I'm going to recommend a book called Understanding and Treating Chronic Shame. Dad gave it to me because he read it and recognized himself in it and thought it would help me. It's not just about being made to feel shame about who you are but also about how the different ways we are shamed as kids (like by expressing feelings) effects us
Old Jack patiently listened to me then told me I had every right to be angry and to just go ahead and be angry, but it wasn't going to make me feel any better or solve the issues. He started asking me questions. Did I feel better being angry? Would it change anything? Then he redirected me to making a plan to make my living condition better.
He compared anger with jealousy. He said both were useless emotions that only made you feel worse and didn't change or solve a damned thing. He tapped into my logical side and it helped.
I agree with that in a general sense, but I really need to be able to be angry at my parents. To answer the question "Did I feel better being angry?" Oh, FUCK YES I do.
In another, I CUT OFF HER HEAD, and put it in a cannon and shot it into space.
That is MAGNIFICENT.
I was angry at my mom sometimes when I was a teenager, and I definitely expressed that anger. Nowadays, I kind of feel like expressing it is pointless -- it won't change anything, and it will just upset her. And I know that her health isn't great, and I kind of always feel like, "Is this what should be the last thought I have about her while she's alive?" Because she has her issues, but she's also been really great in a lot of ways. Like, talking to other people who grew up with chronic pain, a lot of them say that their parents didn't believe them. My mom never did that -- if I said that I hurt, then I hurt, and she would help me try to find ways to hurt less.

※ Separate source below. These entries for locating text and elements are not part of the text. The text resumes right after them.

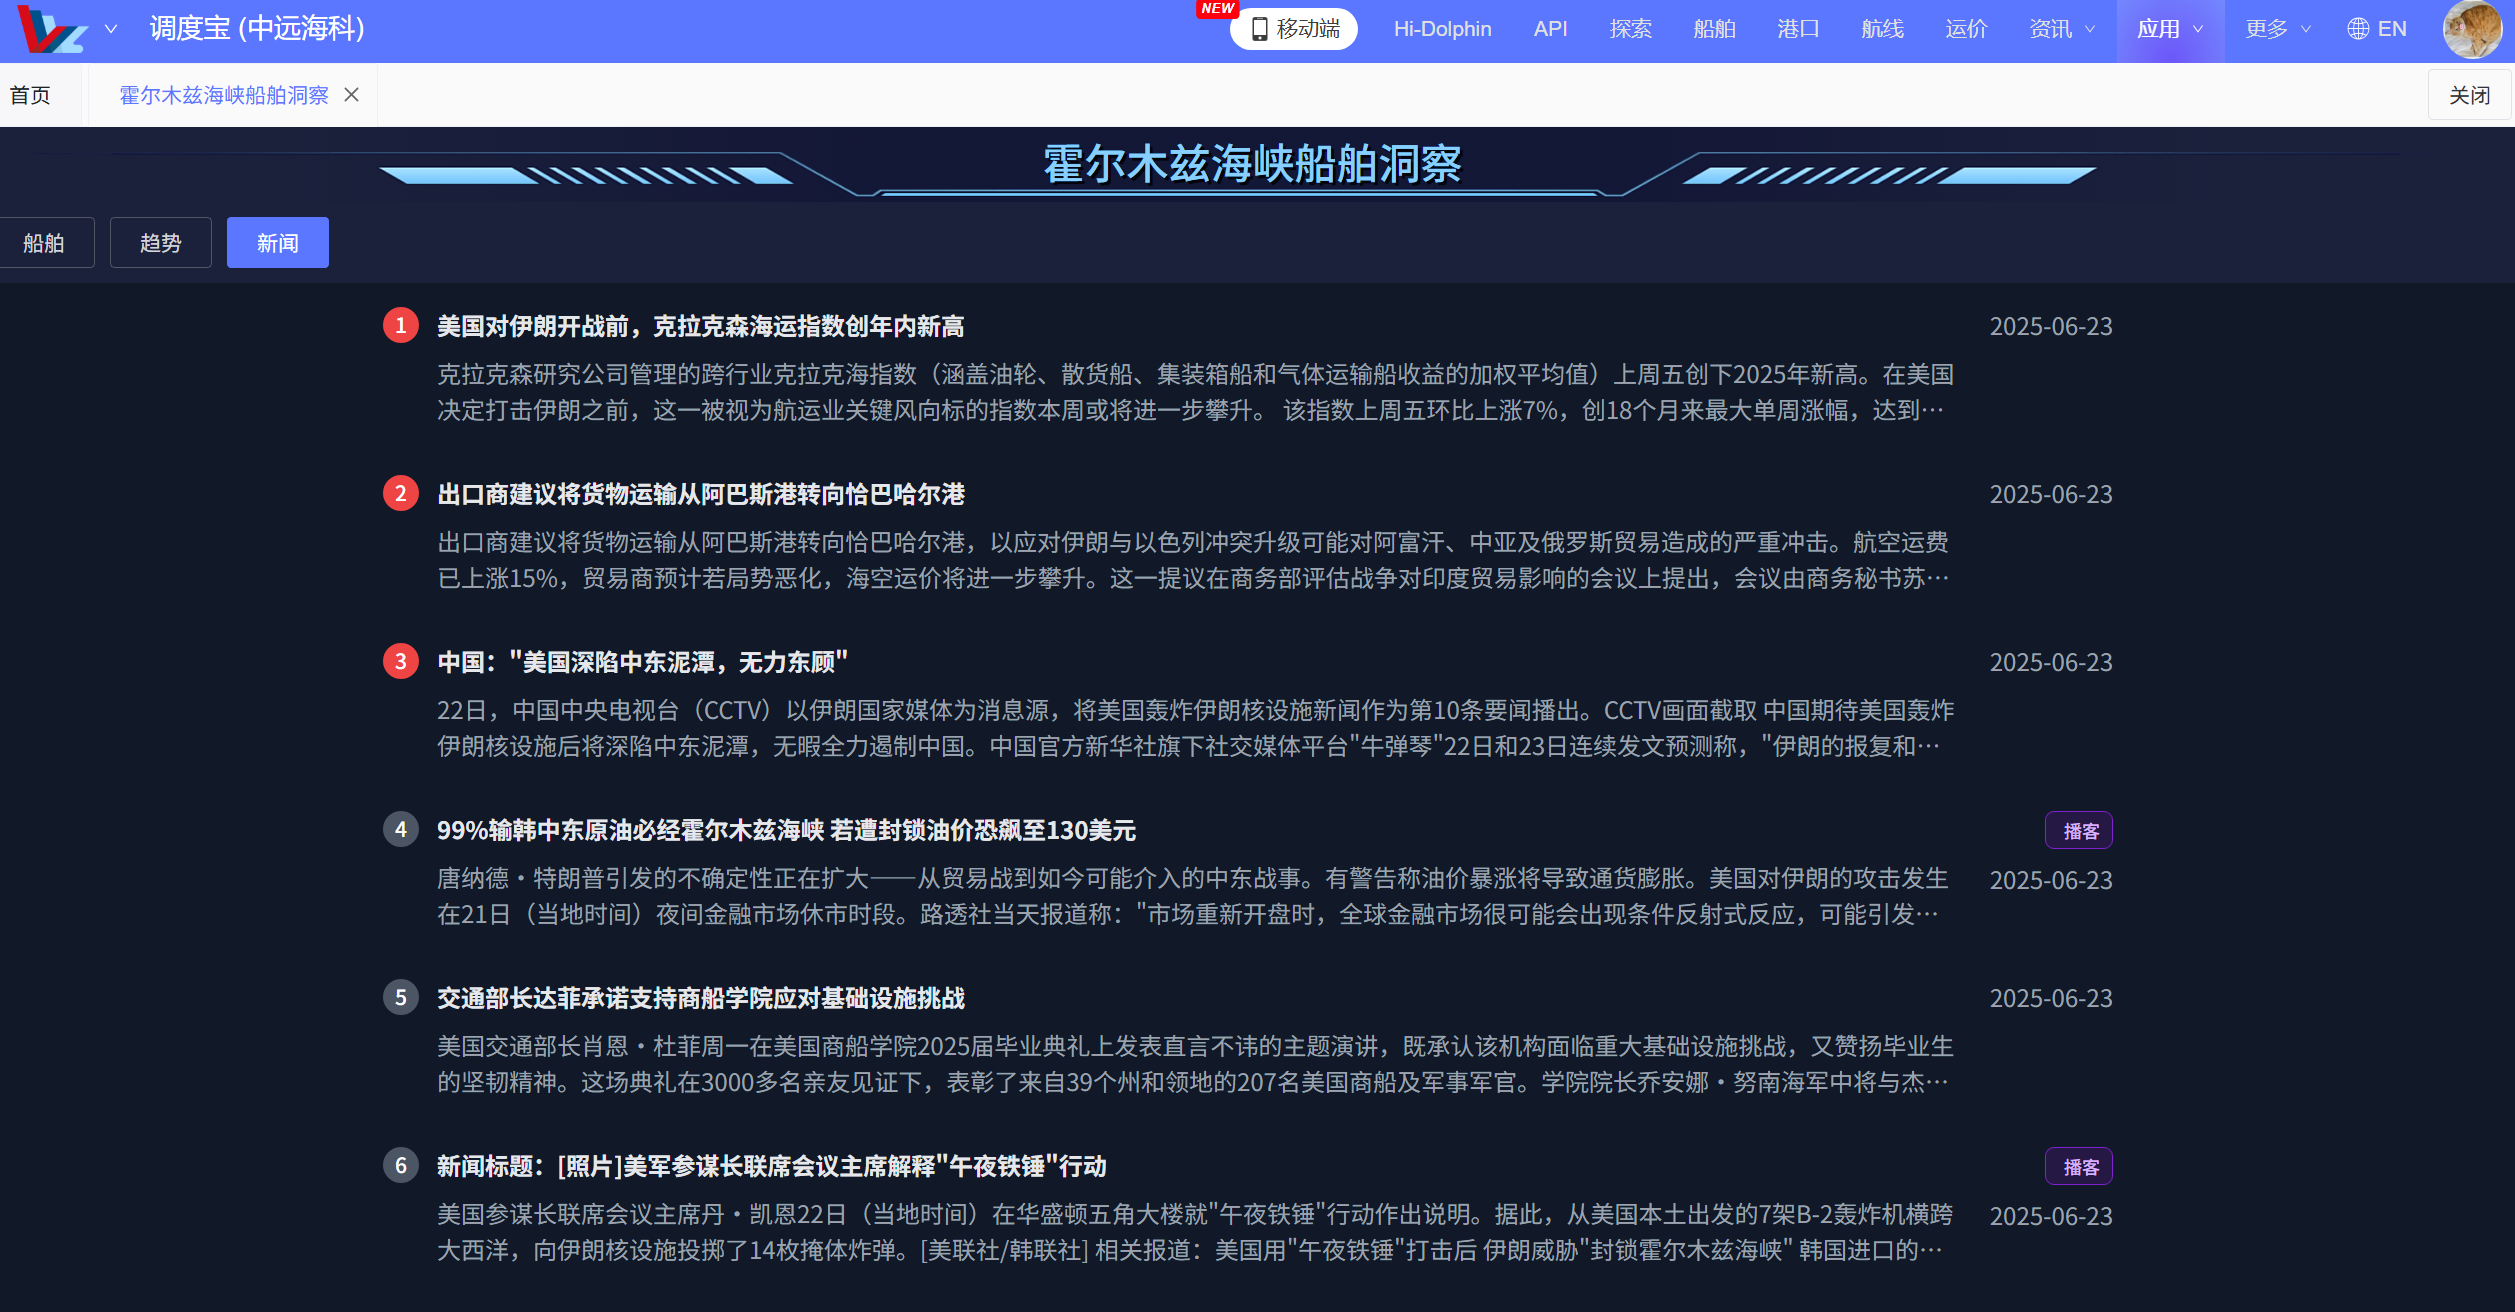The image size is (2515, 1312).
Task: Open news headline 美国对伊朗开战前 克拉克森海运指数
Action: click(x=700, y=326)
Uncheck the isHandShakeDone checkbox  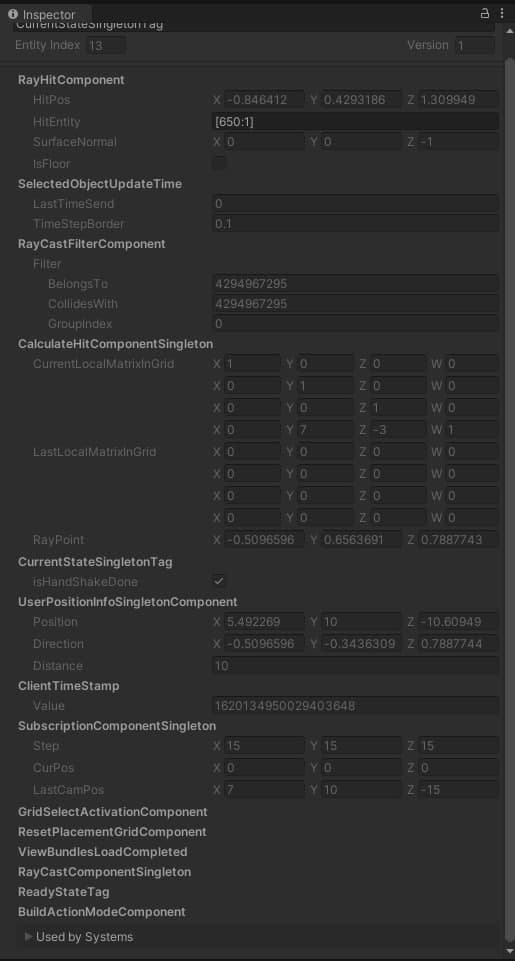219,580
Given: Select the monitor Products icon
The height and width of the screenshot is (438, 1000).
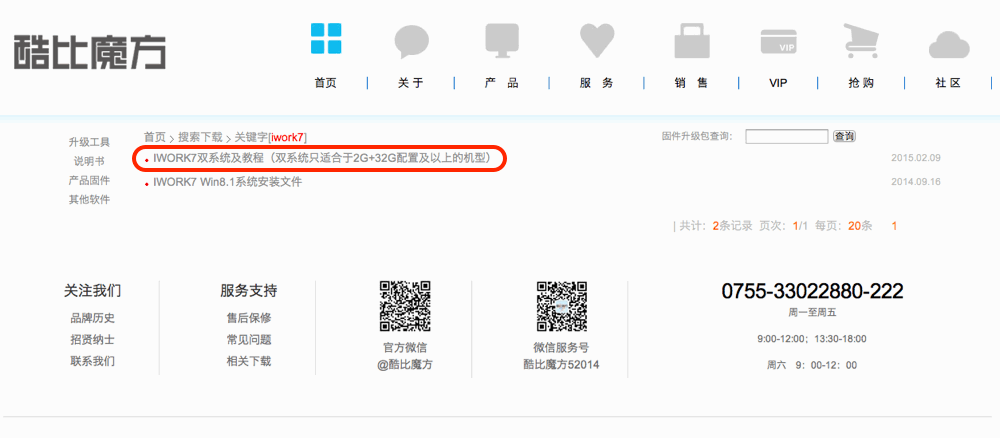Looking at the screenshot, I should point(502,41).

Things would sure be easier if people were simpler.
I agree with that in a general sense, but I really need to be able to be angry at my parent
The trick, and this is where therapy will eventually take you, is accepting your anger but also working to move past it so that you are functional and not a rageball.
Warning: this can take years. But being neither repressing 24/7 nor raging helplessly against things that can't be undone is a sustainable state.

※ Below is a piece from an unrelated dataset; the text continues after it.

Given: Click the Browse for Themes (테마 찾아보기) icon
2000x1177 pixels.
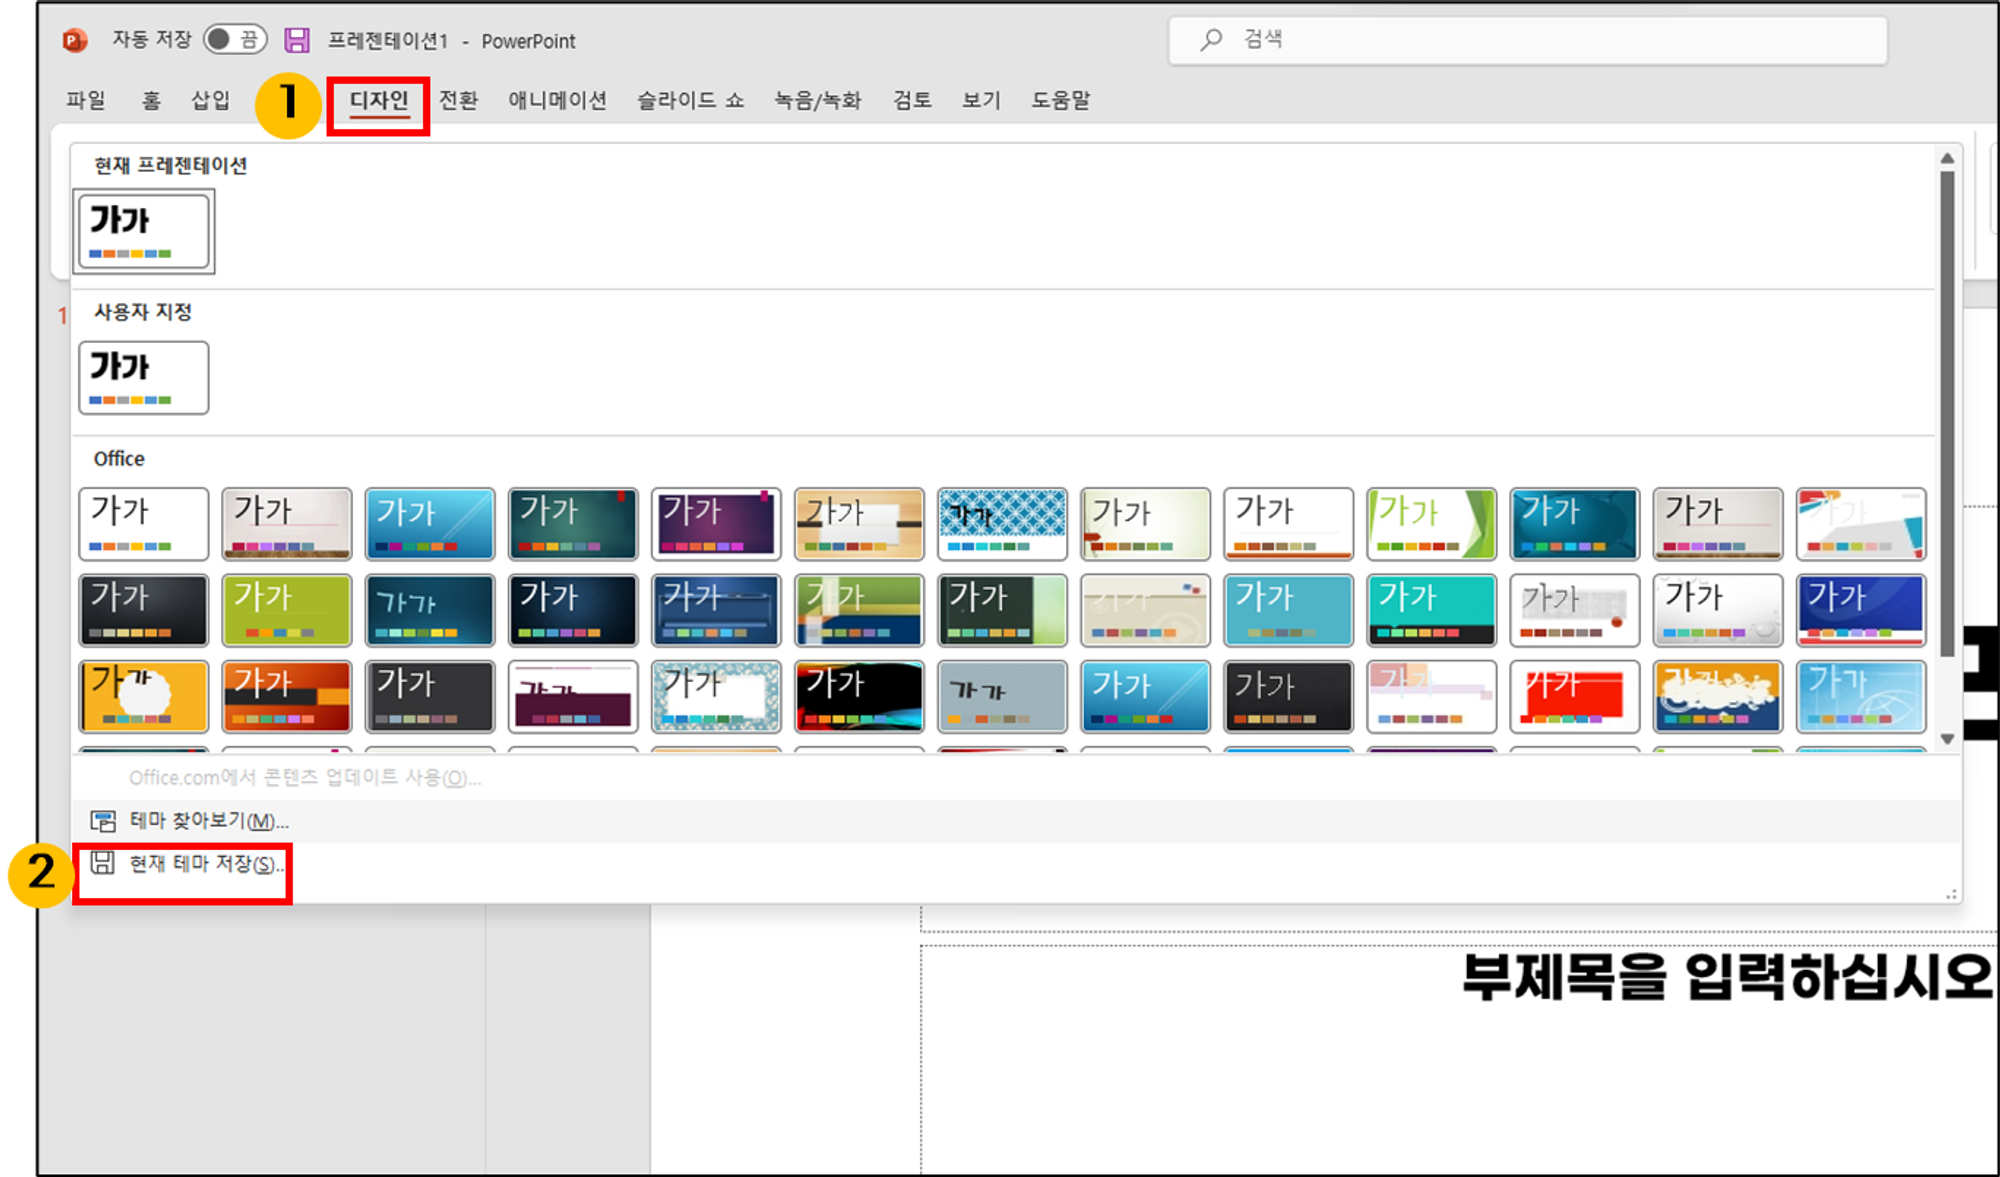Looking at the screenshot, I should pos(103,821).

"Did I feel better being angry?" Oh, FUCK YES I do.
This goes under the category of if it feels good, do it. I absolutely agree with allowing yourself to feel and express anger.
I grew up with and still have a lot of people around me that are big with large and loud expressions of anger, or other emotions. Several have asked me, don't I ever get angry because they don't see that in me. It is hard to express, but it doesn't work for me. It makes me feel worse, not better. So I don't do it anymore.

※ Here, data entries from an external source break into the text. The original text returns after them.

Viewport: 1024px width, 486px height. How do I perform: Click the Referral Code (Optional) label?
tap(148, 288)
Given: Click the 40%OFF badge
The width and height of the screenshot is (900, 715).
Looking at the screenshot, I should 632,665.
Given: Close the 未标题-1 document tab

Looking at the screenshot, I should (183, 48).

This goes under the category of if it feels good, do it. I absolutely agree with allowing yourself to feel and express anger.
I grew up with and still have a lot of people around me that are big with large and loud expressions of anger, or other emotions. Several have asked me, don't I ever get angry because they don't see that in me. It is hard to express, but it doesn't work for me. It makes me feel worse, not better. So I don't do it anymore.
I guess I actually haven't been specific about what "being angry at my parents" means. It's just *feeling* angry. I have no intention to express it to them, because it wouldn't be useful or productive. But just *feeling* angry at them when that was fucking forbidden is a goddamn revelation.
I hear you on people who are chock-full of big loud *expressions* of anger. I'm not comfortable around people like that. That's not what I'm doing (except, I guess, occasionally to Tim, when I tell him how I'm processing things and then bust out with "I was raised by total selfish damaging SHITHEADS OH MY GOD!").